* [Directions]
A word-for-word printout of the whole listing is needed.

* [Provided data]
....

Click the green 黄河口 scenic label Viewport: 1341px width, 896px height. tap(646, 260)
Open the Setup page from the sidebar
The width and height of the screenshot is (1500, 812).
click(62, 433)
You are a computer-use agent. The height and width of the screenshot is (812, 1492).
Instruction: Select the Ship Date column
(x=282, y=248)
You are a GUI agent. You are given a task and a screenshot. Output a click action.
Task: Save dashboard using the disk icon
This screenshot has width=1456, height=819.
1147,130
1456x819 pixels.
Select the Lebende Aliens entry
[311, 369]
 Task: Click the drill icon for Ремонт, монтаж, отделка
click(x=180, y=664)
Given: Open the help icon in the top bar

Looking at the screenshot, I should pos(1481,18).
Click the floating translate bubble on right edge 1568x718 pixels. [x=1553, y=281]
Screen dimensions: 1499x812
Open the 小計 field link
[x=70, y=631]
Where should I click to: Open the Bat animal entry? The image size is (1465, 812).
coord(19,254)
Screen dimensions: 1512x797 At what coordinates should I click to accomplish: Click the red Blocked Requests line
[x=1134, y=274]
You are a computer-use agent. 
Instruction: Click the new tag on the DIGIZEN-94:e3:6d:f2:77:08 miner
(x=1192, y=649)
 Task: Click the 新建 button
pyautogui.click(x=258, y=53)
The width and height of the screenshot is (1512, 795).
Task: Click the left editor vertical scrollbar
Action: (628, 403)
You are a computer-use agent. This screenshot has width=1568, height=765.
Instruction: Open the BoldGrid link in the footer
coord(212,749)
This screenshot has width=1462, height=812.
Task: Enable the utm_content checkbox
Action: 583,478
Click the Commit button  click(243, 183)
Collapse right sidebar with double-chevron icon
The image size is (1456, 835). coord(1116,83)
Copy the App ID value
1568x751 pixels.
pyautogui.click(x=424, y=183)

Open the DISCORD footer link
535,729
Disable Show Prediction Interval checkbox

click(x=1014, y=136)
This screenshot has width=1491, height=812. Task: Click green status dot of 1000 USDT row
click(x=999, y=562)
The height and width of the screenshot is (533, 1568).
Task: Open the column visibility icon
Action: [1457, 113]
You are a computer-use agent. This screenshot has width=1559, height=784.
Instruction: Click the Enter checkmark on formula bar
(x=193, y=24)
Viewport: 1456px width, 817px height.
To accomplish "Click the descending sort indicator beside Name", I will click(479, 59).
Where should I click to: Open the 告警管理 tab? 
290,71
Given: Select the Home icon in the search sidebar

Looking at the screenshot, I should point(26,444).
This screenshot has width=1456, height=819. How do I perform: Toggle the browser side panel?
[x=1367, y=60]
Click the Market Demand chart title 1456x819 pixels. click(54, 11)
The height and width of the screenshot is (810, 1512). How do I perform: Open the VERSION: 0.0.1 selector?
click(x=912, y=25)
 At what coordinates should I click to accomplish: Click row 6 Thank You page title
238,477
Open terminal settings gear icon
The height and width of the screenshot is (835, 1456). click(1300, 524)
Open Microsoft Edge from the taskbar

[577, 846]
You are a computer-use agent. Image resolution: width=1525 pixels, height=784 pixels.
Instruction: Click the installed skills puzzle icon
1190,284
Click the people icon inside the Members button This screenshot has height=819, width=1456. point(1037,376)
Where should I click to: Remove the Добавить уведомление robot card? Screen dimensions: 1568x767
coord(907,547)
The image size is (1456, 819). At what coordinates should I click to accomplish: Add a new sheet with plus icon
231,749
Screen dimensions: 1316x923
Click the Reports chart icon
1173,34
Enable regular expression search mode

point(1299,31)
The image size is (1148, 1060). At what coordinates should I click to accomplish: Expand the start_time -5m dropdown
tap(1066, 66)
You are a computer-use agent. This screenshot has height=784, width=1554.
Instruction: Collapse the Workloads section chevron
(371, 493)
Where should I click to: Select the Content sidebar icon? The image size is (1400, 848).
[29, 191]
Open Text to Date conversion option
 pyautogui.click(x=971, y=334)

....

* [Task output]
Click the green 黄河口 scenic label Viewport: 1341px width, 896px height. tap(646, 260)
Open the Setup page from the sidebar
The width and height of the screenshot is (1500, 812).
click(62, 433)
You are a computer-use agent. The height and width of the screenshot is (812, 1492).
Instruction: Select the Ship Date column
(x=282, y=248)
You are a GUI agent. You are given a task and a screenshot. Output a click action.
Task: Save dashboard using the disk icon
This screenshot has width=1456, height=819.
1147,130
1456x819 pixels.
Select the Lebende Aliens entry
[311, 369]
 Task: Click the drill icon for Ремонт, монтаж, отделка
click(x=180, y=664)
Given: Open the help icon in the top bar

Looking at the screenshot, I should pos(1481,18).
Click the floating translate bubble on right edge 1568x718 pixels. [x=1553, y=281]
Screen dimensions: 1499x812
Open the 小計 field link
[x=70, y=631]
Where should I click to: Open the Bat animal entry? The image size is (1465, 812).
coord(19,254)
Screen dimensions: 1512x797 At what coordinates should I click to accomplish: Click the red Blocked Requests line
[x=1134, y=274]
You are a computer-use agent. 
Instruction: Click the new tag on the DIGIZEN-94:e3:6d:f2:77:08 miner
(x=1192, y=649)
 Task: Click the 新建 button
pyautogui.click(x=258, y=53)
The width and height of the screenshot is (1512, 795).
Task: Click the left editor vertical scrollbar
Action: (628, 403)
You are a computer-use agent. This screenshot has width=1568, height=765.
Instruction: Open the BoldGrid link in the footer
coord(212,749)
This screenshot has width=1462, height=812.
Task: Enable the utm_content checkbox
Action: 583,478
Click the Commit button  click(243, 183)
Collapse right sidebar with double-chevron icon
The image size is (1456, 835). coord(1116,83)
Copy the App ID value
1568x751 pixels.
pyautogui.click(x=424, y=183)

Open the DISCORD footer link
535,729
Disable Show Prediction Interval checkbox

click(x=1014, y=136)
This screenshot has width=1491, height=812. Task: Click green status dot of 1000 USDT row
click(x=999, y=562)
The height and width of the screenshot is (533, 1568).
Task: Open the column visibility icon
Action: [1457, 113]
You are a computer-use agent. This screenshot has width=1559, height=784.
Instruction: Click the Enter checkmark on formula bar
(x=193, y=24)
Viewport: 1456px width, 817px height.
To accomplish "Click the descending sort indicator beside Name", I will click(479, 59).
Where should I click to: Open the 告警管理 tab? 
290,71
Given: Select the Home icon in the search sidebar

Looking at the screenshot, I should point(26,444).
This screenshot has width=1456, height=819. How do I perform: Toggle the browser side panel?
[x=1367, y=60]
Click the Market Demand chart title 1456x819 pixels. click(54, 11)
The height and width of the screenshot is (810, 1512). How do I perform: Open the VERSION: 0.0.1 selector?
click(x=912, y=25)
 At what coordinates should I click to accomplish: Click row 6 Thank You page title
238,477
Open terminal settings gear icon
The height and width of the screenshot is (835, 1456). click(1300, 524)
Open Microsoft Edge from the taskbar

[577, 846]
You are a computer-use agent. Image resolution: width=1525 pixels, height=784 pixels.
Instruction: Click the installed skills puzzle icon
1190,284
Click the people icon inside the Members button This screenshot has height=819, width=1456. point(1037,376)
Where should I click to: Remove the Добавить уведомление robot card? Screen dimensions: 1568x767
coord(907,547)
The image size is (1456, 819). At what coordinates should I click to accomplish: Add a new sheet with plus icon
231,749
Screen dimensions: 1316x923
Click the Reports chart icon
1173,34
Enable regular expression search mode

point(1299,31)
The image size is (1148, 1060). At what coordinates should I click to accomplish: Expand the start_time -5m dropdown
tap(1066, 66)
You are a computer-use agent. This screenshot has height=784, width=1554.
Instruction: Collapse the Workloads section chevron
(371, 493)
Where should I click to: Select the Content sidebar icon? The image size is (1400, 848).
[29, 191]
Open Text to Date conversion option
 pyautogui.click(x=971, y=334)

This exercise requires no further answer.